SOFIA, Sept 29 (Reuters) - Bulgaria expects a fiscal surplus of 2.4 percent of gross domestic product at the end of September that will help it outperform its 2017 fiscal target, data from the finance ministry showed on Friday.
The finance ministry said the Balkan country’s fiscal surplus of 2.2 percent of GDP at the end of August dropped from 3.7 percent in the same period a year ago due to a base effect of hefty reimbursements on EU-backed projects in 2016.
Spending is expected to pick up in the last quarter, but with an improved forecast for economic growth of about 3.9-4.0 percent for the year.
Finance Minister Vladislav Goranov said he expected the fiscal deficit to be smaller than the targeted deficit of 1.4 percent of gross domestic product.
The Black Sea state has pegged its lev currency to the euro, in a regime that prevents the central bank from setting interest rates and leaves fiscal policy as one of the few tools it has to influence the economy.

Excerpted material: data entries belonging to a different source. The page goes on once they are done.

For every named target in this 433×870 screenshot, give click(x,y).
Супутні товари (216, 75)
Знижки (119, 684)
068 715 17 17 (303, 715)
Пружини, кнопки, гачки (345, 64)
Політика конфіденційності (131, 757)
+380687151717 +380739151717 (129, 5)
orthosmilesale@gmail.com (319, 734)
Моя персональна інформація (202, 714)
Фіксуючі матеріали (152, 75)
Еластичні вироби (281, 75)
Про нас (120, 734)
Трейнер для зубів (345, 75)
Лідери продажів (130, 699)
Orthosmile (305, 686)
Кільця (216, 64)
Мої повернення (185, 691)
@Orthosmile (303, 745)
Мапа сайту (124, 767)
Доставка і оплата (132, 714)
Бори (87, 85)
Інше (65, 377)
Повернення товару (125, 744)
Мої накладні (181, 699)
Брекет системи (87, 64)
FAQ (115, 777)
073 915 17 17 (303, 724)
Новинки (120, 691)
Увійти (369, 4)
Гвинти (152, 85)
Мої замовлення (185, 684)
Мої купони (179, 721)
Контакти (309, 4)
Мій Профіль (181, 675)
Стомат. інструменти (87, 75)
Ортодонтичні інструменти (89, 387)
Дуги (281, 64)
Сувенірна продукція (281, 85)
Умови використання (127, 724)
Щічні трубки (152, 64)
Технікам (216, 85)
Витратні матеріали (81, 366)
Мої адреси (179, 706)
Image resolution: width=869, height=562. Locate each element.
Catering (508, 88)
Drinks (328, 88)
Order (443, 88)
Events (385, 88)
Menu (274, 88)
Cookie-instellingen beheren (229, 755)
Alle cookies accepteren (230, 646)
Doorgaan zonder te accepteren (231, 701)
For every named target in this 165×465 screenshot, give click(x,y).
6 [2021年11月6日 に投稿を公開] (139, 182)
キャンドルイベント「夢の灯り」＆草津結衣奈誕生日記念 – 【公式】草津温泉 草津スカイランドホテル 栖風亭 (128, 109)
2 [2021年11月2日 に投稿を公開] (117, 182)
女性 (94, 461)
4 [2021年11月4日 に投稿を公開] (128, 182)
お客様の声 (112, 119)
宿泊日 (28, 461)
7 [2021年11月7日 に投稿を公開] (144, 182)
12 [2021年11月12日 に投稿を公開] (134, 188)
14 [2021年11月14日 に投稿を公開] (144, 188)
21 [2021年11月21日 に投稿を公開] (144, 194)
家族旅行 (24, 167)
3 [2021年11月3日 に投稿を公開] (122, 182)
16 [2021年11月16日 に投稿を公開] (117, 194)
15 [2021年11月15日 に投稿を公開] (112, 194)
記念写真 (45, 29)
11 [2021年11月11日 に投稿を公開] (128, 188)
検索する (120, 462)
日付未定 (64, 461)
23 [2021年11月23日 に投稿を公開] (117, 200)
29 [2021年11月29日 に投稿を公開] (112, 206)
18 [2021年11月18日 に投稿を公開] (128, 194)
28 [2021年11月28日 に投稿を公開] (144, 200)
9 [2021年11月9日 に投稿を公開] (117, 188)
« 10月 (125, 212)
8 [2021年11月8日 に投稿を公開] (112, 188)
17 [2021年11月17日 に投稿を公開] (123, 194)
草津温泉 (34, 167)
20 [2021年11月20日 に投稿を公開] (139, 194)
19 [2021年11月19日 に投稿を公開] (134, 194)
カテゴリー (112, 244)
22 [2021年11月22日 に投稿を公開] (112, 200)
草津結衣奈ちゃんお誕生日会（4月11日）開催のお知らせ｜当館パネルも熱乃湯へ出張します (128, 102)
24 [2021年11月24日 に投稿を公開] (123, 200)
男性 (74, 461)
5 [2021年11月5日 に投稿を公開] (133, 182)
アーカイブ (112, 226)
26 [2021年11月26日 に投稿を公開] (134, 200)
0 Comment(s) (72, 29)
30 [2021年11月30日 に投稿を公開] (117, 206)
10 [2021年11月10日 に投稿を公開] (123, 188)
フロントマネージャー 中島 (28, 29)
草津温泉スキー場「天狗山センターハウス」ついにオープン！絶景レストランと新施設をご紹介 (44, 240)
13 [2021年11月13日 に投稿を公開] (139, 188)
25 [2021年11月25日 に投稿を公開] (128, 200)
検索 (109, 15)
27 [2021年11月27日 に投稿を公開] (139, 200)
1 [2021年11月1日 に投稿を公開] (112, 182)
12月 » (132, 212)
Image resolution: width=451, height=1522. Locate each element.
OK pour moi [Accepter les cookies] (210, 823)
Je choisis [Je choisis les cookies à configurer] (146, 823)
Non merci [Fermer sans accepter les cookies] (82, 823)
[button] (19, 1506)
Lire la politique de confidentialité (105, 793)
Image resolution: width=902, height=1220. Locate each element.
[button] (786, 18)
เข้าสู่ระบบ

Bulgaria ended 2016 with a surplus of 1.6 percent. The finance ministry has said it would target a fiscal deficit of 1 percent next year, but is yet to deliver its detailed 2018 budget draft.
Government revenue in the first eight months of 2017 rose 7.2 percent from the same period in 2016 to 23.2 billion levs, data showed. Spending also rose to 21.1 billion levs from 19.7 billion a year ago.
Fiscal reserves held under the currency regime pegging the lev to the euro stood at 11.6 billion levs at the end of August.